# WHAT NEEDS TO BE DONE:
From the listing below, reproduce word for word the part that opens with the line containing "Search (858, 378)" and closes with the line containing "Cardiology (96, 1670)"; reproduce nothing else.

━━━━━━━━━━

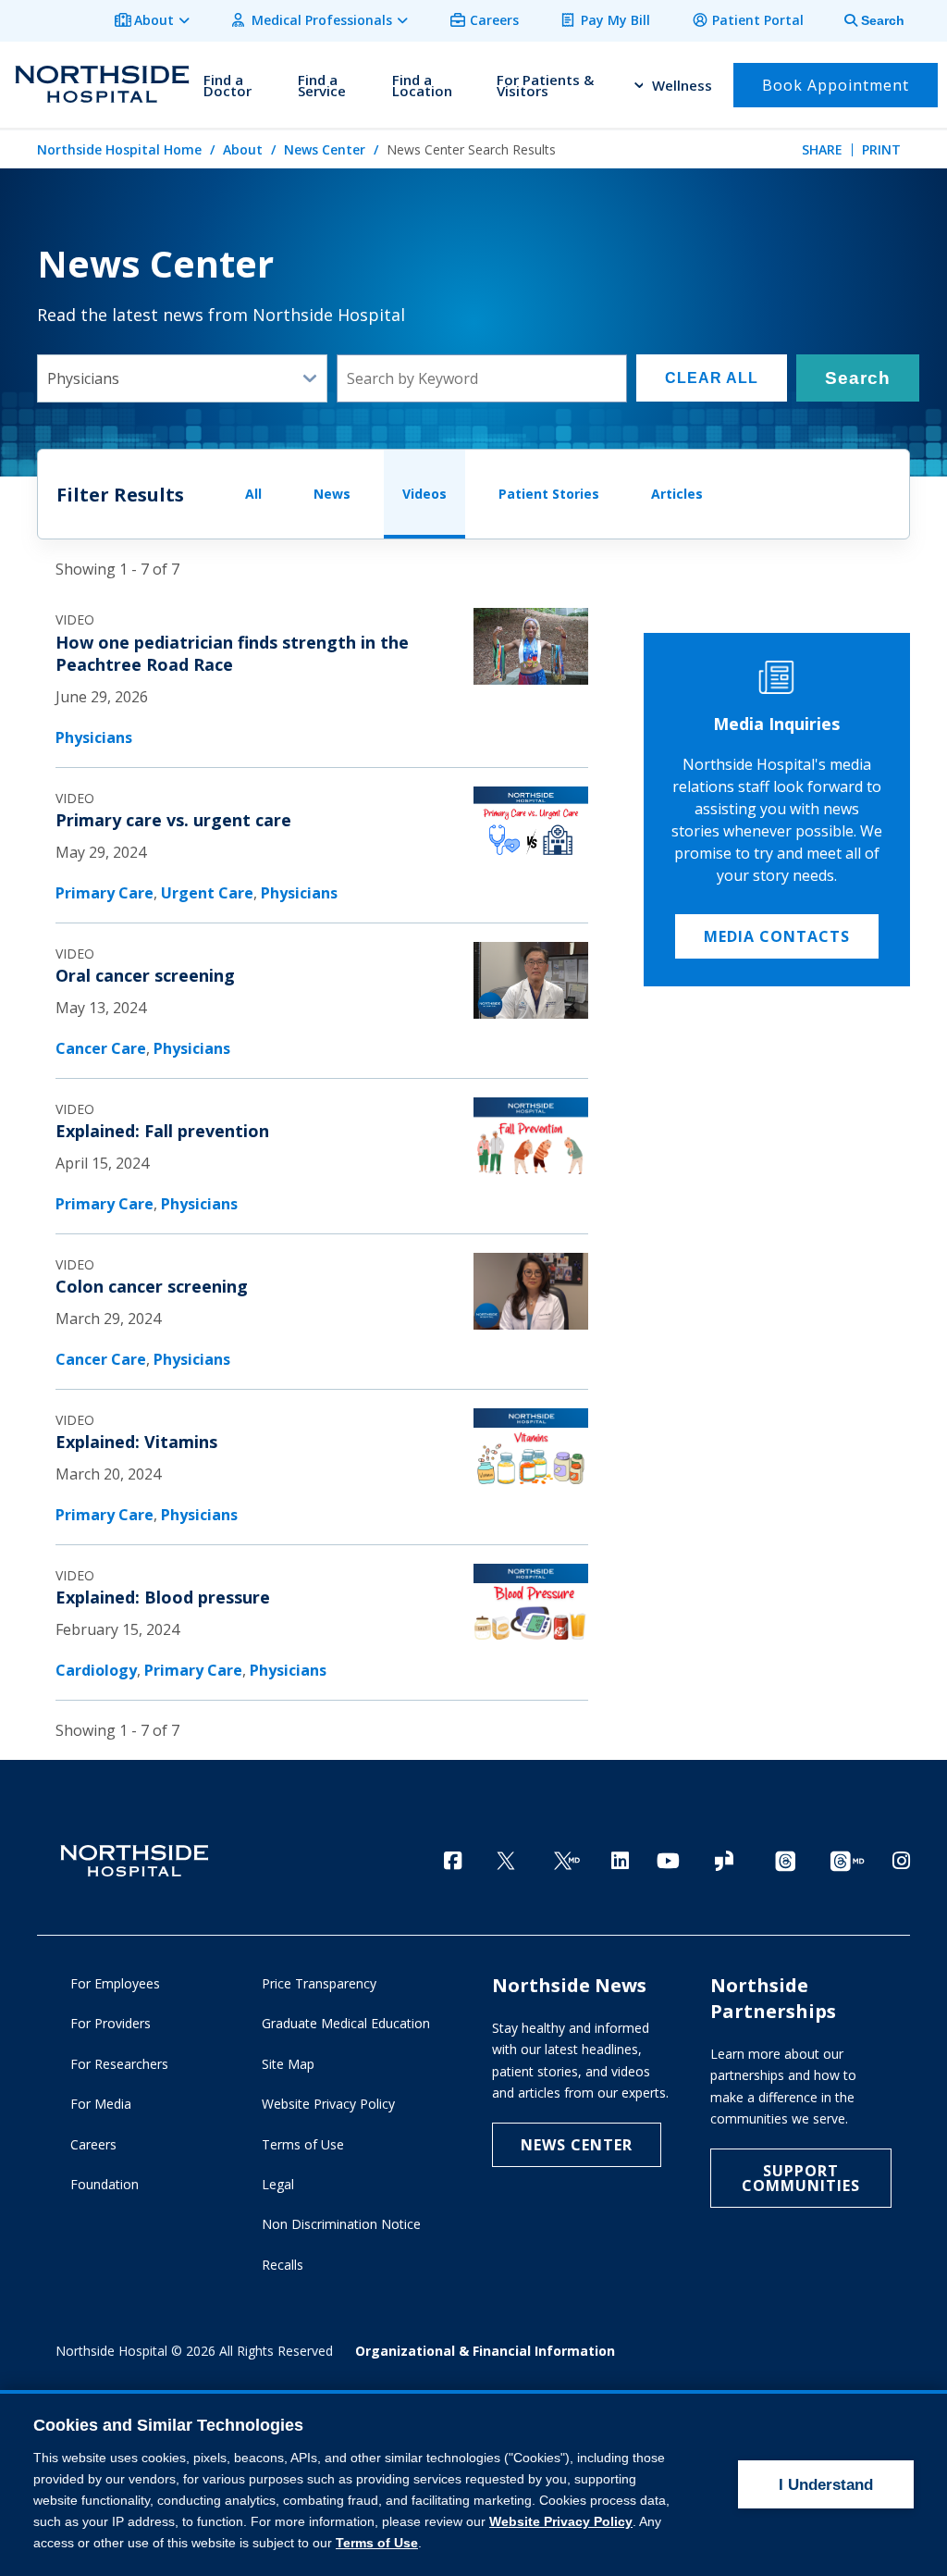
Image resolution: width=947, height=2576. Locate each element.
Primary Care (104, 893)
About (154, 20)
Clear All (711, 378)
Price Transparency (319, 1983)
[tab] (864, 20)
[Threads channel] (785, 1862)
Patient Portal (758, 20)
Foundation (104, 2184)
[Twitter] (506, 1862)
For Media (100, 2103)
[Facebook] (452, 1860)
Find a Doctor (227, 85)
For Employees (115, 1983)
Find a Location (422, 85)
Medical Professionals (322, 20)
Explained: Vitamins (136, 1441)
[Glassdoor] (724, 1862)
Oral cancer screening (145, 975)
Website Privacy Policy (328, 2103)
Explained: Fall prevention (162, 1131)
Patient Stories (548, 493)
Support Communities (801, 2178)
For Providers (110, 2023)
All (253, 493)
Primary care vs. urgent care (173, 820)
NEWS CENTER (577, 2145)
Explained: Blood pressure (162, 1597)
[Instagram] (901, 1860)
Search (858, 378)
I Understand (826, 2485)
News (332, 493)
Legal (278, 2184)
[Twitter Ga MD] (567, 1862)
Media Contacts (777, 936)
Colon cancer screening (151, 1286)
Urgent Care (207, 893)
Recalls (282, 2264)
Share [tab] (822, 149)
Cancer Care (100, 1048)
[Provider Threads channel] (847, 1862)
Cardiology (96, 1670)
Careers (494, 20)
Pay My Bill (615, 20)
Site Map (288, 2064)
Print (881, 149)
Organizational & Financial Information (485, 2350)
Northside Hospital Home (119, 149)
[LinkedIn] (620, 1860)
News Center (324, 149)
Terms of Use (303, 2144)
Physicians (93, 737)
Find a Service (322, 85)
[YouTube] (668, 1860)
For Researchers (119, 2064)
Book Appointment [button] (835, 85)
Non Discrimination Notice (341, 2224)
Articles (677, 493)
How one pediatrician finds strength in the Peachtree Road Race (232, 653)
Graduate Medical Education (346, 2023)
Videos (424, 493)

━━━━━━━━━━

# EXERCISE RESPONSE:
Search (858, 378)
I Understand (826, 2485)
News (332, 493)
Legal (278, 2184)
[Twitter Ga MD] (567, 1862)
Media Contacts (777, 936)
Colon cancer screening (151, 1286)
Urgent Care (207, 893)
Recalls (282, 2264)
Share [tab] (822, 149)
Cancer Care (100, 1048)
[Provider Threads channel] (847, 1862)
Cardiology (96, 1670)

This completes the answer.